Leukemia and lymphoma are the most frequently occurring cancers overall. Among solid tumors, colorectal cancer is the most common, followed by breast and throat cancers, though malignancies have been documented in nearly every organ system. The spectrum of cancers is unusually broad, reflecting the underlying genomic instability rather than a vulnerability in one specific tissue.

Immune Deficiency and Frequent Infections

Most people with Bloom syndrome have a mild but clinically meaningful immunodeficiency. Blood levels of key antibodies, particularly IgG and IgM, run chronically low. This doesn’t stem from a shortage of one specific antibody subtype; instead, all subtypes sit near the bottom of the normal range.

In practical terms, this means frequent infections, especially in childhood. Ear infections are extremely common, and up to 20% of people with Bloom syndrome experience pneumonia. Upper respiratory tract infections and bronchitis recur multiple times per year during early childhood. There is some good news on this front: infection frequency tends to decrease after about age 14, though the underlying antibody levels remain low.

Diabetes and Fertility

Type 2 diabetes is a recognized complication of Bloom syndrome, often appearing earlier in life than it would in the general population. The exact rate varies across studies, but it is listed alongside cancer and immunodeficiency as one of the condition’s defining medical features. Reduced hormone function affecting the reproductive organs (hypogonadism) is also common. Men with Bloom syndrome are generally infertile, while some women have been able to conceive, though fertility is reduced.

How It Is Diagnosed

A clinical suspicion usually arises from the combination of prenatal growth restriction, the characteristic facial appearance, and the sun-sensitive rash. The gold-standard laboratory confirmation involves a chromosome study that counts the rate of segment swaps between paired chromosomes during cell division. In Bloom syndrome, this rate is roughly 10 times higher than normal, a finding specific enough to confirm the diagnosis. Genetic testing for mutations in the BLM gene provides molecular confirmation.

Higher Carrier Rates in Ashkenazi Jewish Communities

Bloom syndrome is autosomal recessive, so carriers (people with one working copy and one faulty copy of BLM) are healthy and typically unaware of their status.
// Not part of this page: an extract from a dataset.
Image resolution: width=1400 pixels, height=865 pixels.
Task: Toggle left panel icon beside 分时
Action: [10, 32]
In the general population, carriers are exceedingly rare. Among Ashkenazi Jewish individuals, however, about 1 in 107 people carry the specific mutation responsible for nearly all cases in that community. Because of this elevated carrier frequency, Bloom syndrome is included in standard genetic screening panels offered to Ashkenazi Jewish couples planning a family.
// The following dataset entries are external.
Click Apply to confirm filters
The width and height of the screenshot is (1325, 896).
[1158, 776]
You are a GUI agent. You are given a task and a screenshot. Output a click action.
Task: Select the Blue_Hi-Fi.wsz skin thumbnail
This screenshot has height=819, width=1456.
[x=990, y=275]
Screening and Ongoing Monitoring

Given the extreme cancer risk, people with Bloom syndrome follow an aggressive screening schedule that begins far earlier than standard guidelines for the general population. Current recommendations include colonoscopy starting at age 12 or 13, repeated every year, with a stool-based screening test every six months between colonoscopies. Breast MRI screening begins at age 18 and is performed annually. Annual skin exams are also recommended, along with yearly physical assessments starting from the time of diagnosis.

This intensive surveillance is one of the most impactful tools available, since catching cancers early improves treatment options. Managing Bloom syndrome also involves monitoring immune function, watching for signs of diabetes, and protecting the skin from UV exposure with sun-protective clothing and sunscreen to reduce both rash flare-ups and skin cancer risk.